May 25, 2022

Earlier last year, OpenAI showed off an amazing new AI model called DALL-E (a combination of WALL-E and Dali) that can draw almost anything and in almost any style. But the results were seldom what one wanted to hang on the wall. Now DALL-E 2 is out and it does what its predecessor did so much better – really shocking. But new features come with new restrictions to prevent abuse.

DALL-E was detailed in our original post, but the bottom line is that it is capable of picking up some pretty complex signals like “a bear riding a bike through a mall, a picture of a cat next to an ad stealing from Liberty.” It wants to match and is likely to meet user standards in hundreds of outputs.

DALL-E 2 does the same, turning a text prompt into a remarkably accurate image. But he learned some new tricks.

First, it’s better to make the original. The graphics coming out the other side of the DALL-E 2 are many times larger and more detailed. This is very fast, even though more images are generated, meaning that in just a few seconds, more options can be created so that the user can wait.

“Sea otter in the style of a girl with pearl earrings” is not bad.

Part of this improvement is due to moving to a diffusion model, a type of image creation that starts with pure noise and refines over time, repeatedly making it a little more like the requested image until the noise disappears. But it’s also just a smaller and more efficient model, say some of the engineers working on it.

Secondly, DALL-E does what they call “painting over”, which is essentially a smart replacement of a certain area of ​​the image. Let’s say you have a photo of your house, but there are dirty dishes on the table. Simply select that area and instead describe what you want: “an empty wooden table” or “a table with no plates on it,” whichever makes sense. Within a few seconds, the model will show you several interpretations of this sign, and you can choose what looks best.

You may be familiar with something similar in Photoshop, “context-sensitive fill”. But this tool is overkill for filling as much space as possible, say if you want to turn a bird into a clear sky and not bother stamping clones. The possibilities of DALL-E 2 are enormous: it can invent new things, like a different kind of bird or a cloud, or, in the case of a table, a flower vase or a dropped ketchup bottle. It is not difficult to come up with useful applications for this.

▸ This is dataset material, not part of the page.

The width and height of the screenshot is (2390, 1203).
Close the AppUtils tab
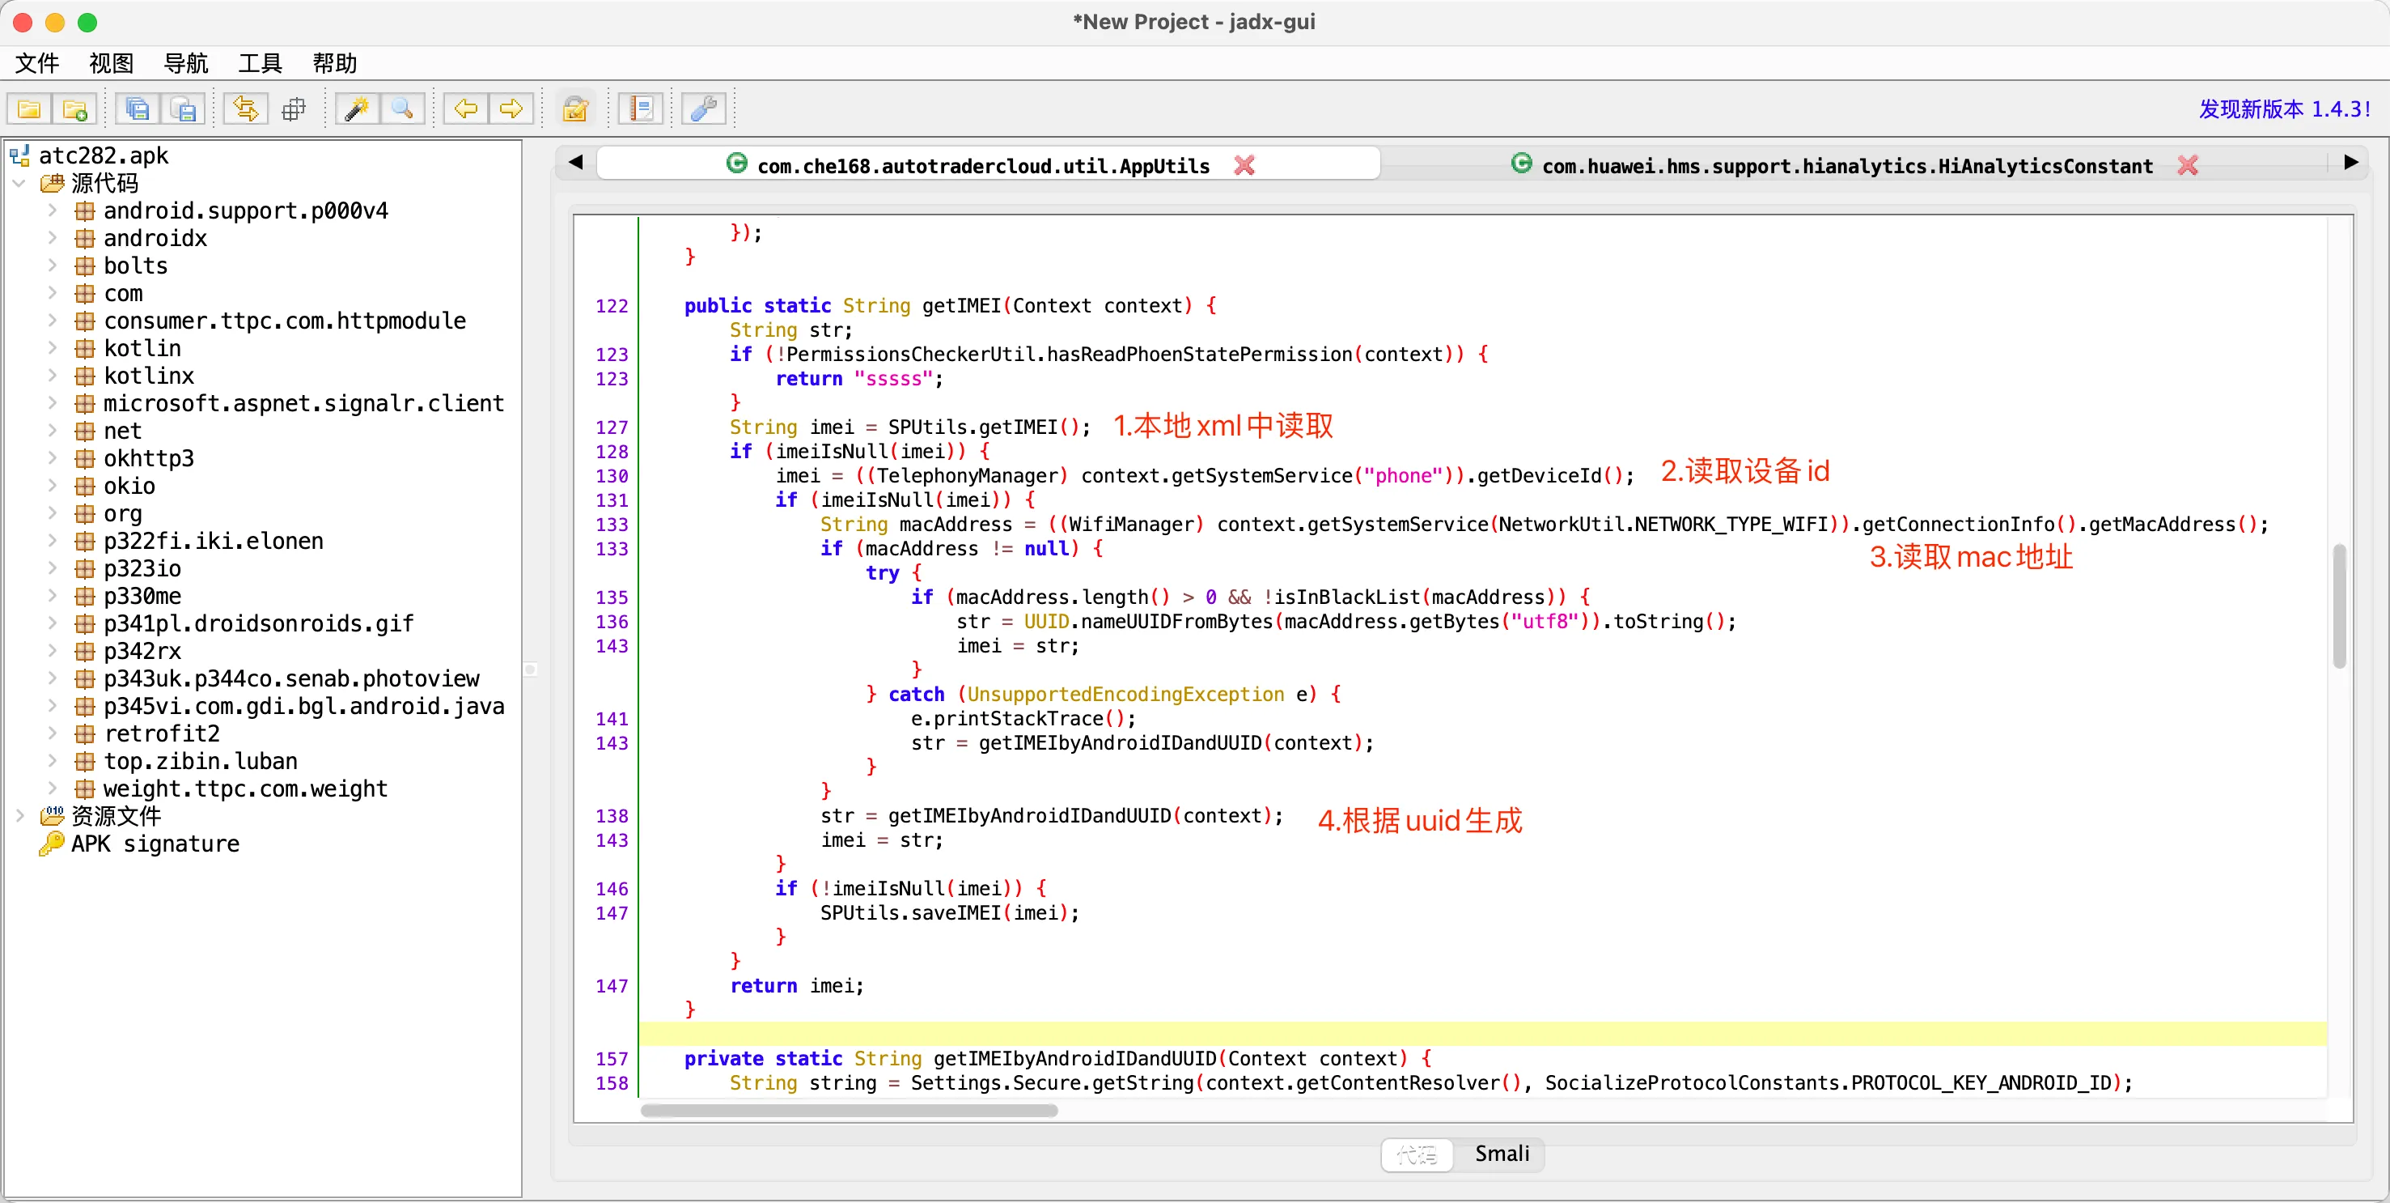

Specifically, the model will include things like appropriate lighting and shadows, or choose the right materials, as it knows about the rest of the scene. I’m using “awareness” here – no one, not even the manufacturer, knows how DALL-E represents these concepts internally, but for this purpose, the important thing is that the results show that it makes some sense.

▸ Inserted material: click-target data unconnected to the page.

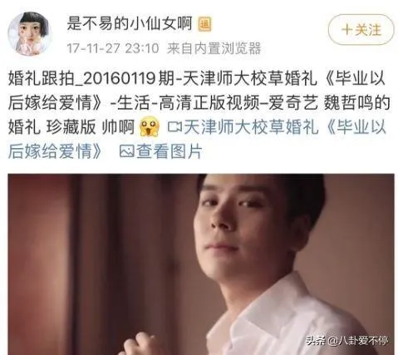This screenshot has height=355, width=398.
Task: Tap the gold membership badge beside the username
Action: 204,24
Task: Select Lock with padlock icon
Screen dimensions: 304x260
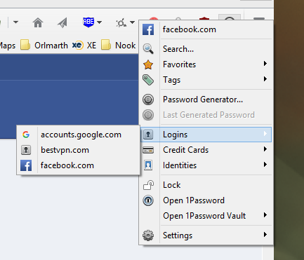Action: [x=206, y=185]
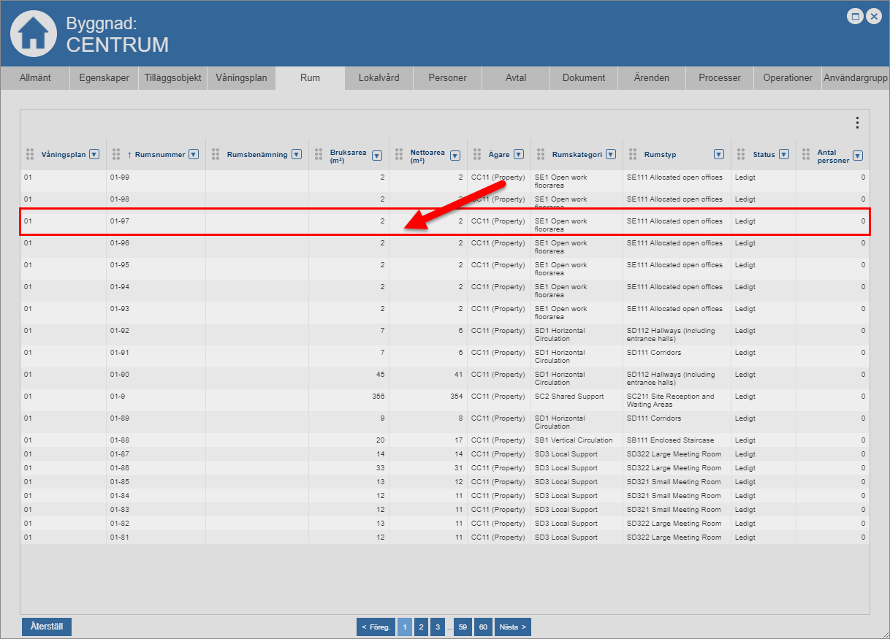Open filter dropdown for Antal personer
The image size is (890, 639).
click(x=858, y=156)
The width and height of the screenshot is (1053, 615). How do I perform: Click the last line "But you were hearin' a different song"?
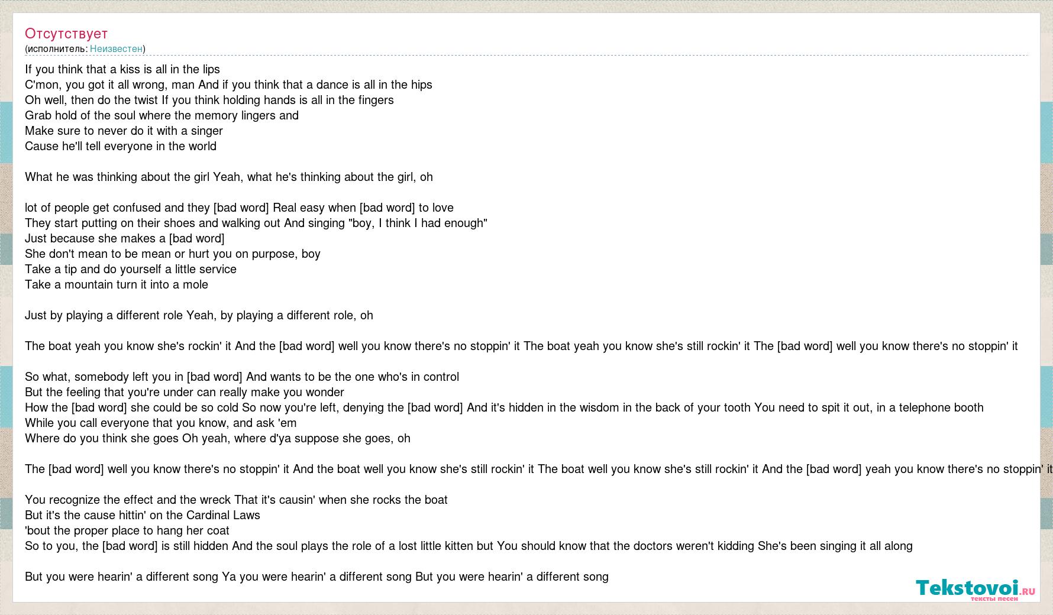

Examples of ukiyo-e style teddy bears and a specialty flower shop.

The third new feature is “variations,” which is pretty accurate: you give the system a sample of an image, and it generates as many variations as you need, from very precise estimates to impressionistic iterations. You can also give it a second image and that will give them a sort of cross-pollination, bringing together the most attractive aspects of each. In the demo he showed me, the street murals were drawn from DALL-E 2 originals, and they did reflect the artist’s style for the most part, even if on inspection it was clear what the original was.

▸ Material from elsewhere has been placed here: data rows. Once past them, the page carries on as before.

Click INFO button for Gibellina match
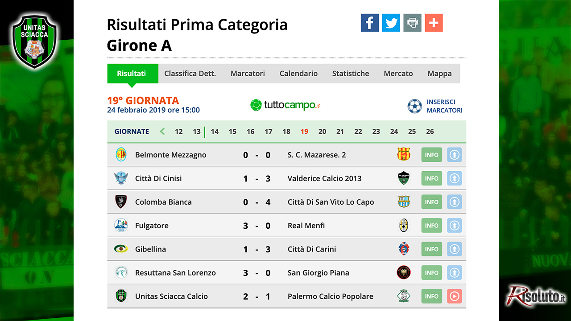[432, 249]
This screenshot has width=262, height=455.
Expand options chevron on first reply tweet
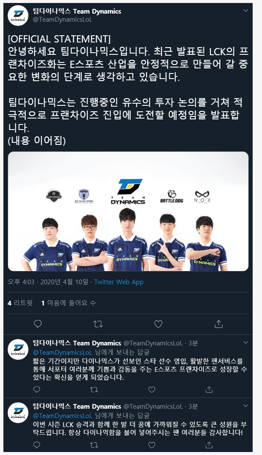coord(245,343)
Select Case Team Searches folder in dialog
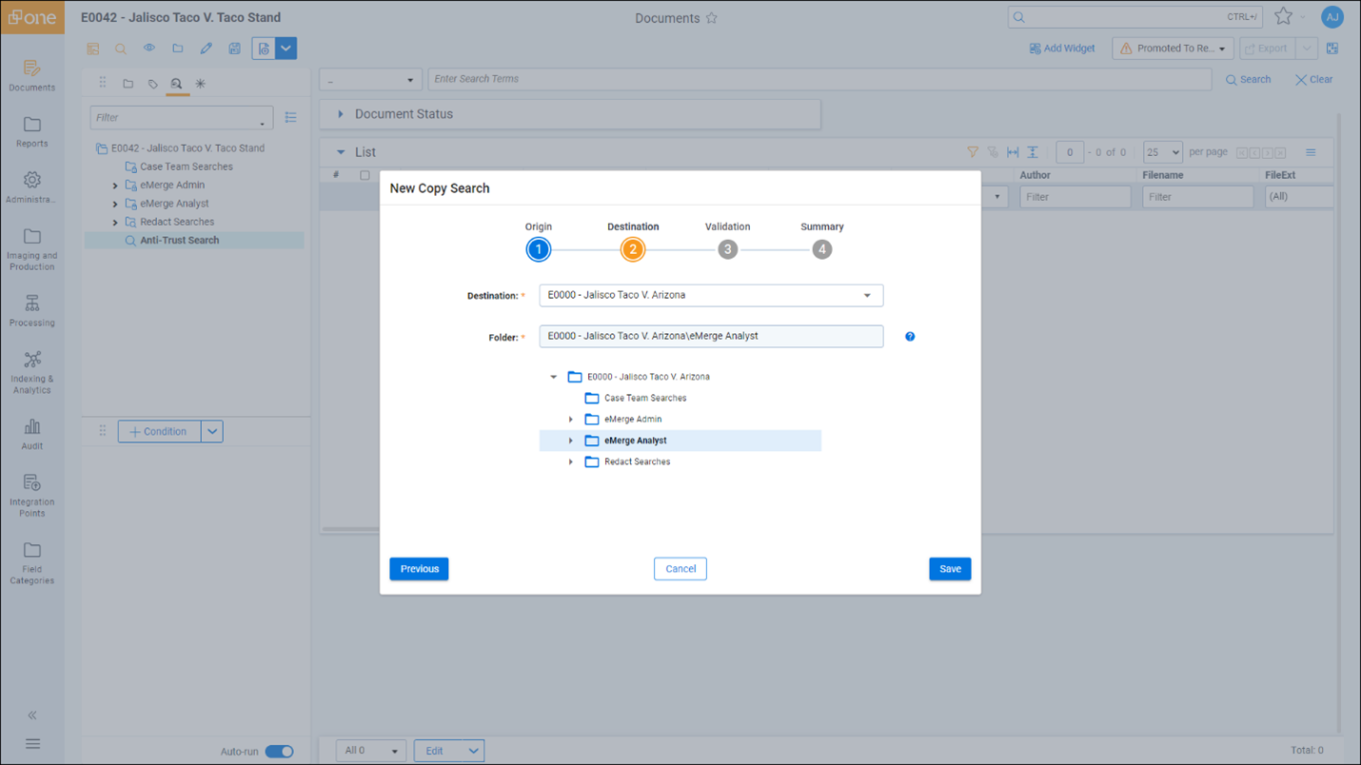The height and width of the screenshot is (765, 1361). 644,399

It’s hard to overestimate the quality of these images compared to other generators I’ve seen. While AI-generated images almost always “tell” you what you’re expecting, they’re less crisp, and the rest of the image is much better than the best ones created by others.

Almost all

I wrote that the DALL-E 2 can do “almost everything” at first, although there are really no technical limitations that prevent the model from doing everything you can imagine. But OpenAI is aware of the risk of deepfakes and other misuse of AI-generated images and content, and has therefore added some restrictions to its latest model.

DALL-E 2 is currently running on a hosted platform, an invitation-only testing environment where developers can test it in a controlled manner. This is partly because all of their model testimonials are checked for content policy violations, which they say ban “non-G-rated images.”

Means no: hate, threats, violence, self-harm, explicit or “shocking” images, illegal activities, deceit (such as fake news), political figures or situations, medical or disease-related images, or general spam. In fact, much of this would be impossible because infringing images were excluded from the training set: DALL-E 2 can do a Shiba Inu in a berry, but it doesn’t even know what a missile strike is.

In addition to signal evaluation, all resulting images will (for now) be checked by human inspectors. It certainly doesn’t scale, but the team told me it was part of the learning process. They’re not entirely sure how borders should work, so for now they’re miniaturizing and hosting the platform themselves.

Over time, DALL-E 2 will likely evolve into an API that can be called like other OpenAI functions, but the team said they want to make sure it makes sense before removing the learning wheels.

You can learn more about DALL-E 2 and try out some semi-interactive examples in the OpenAI blog post.

Leave a Reply

Your email address will not be published.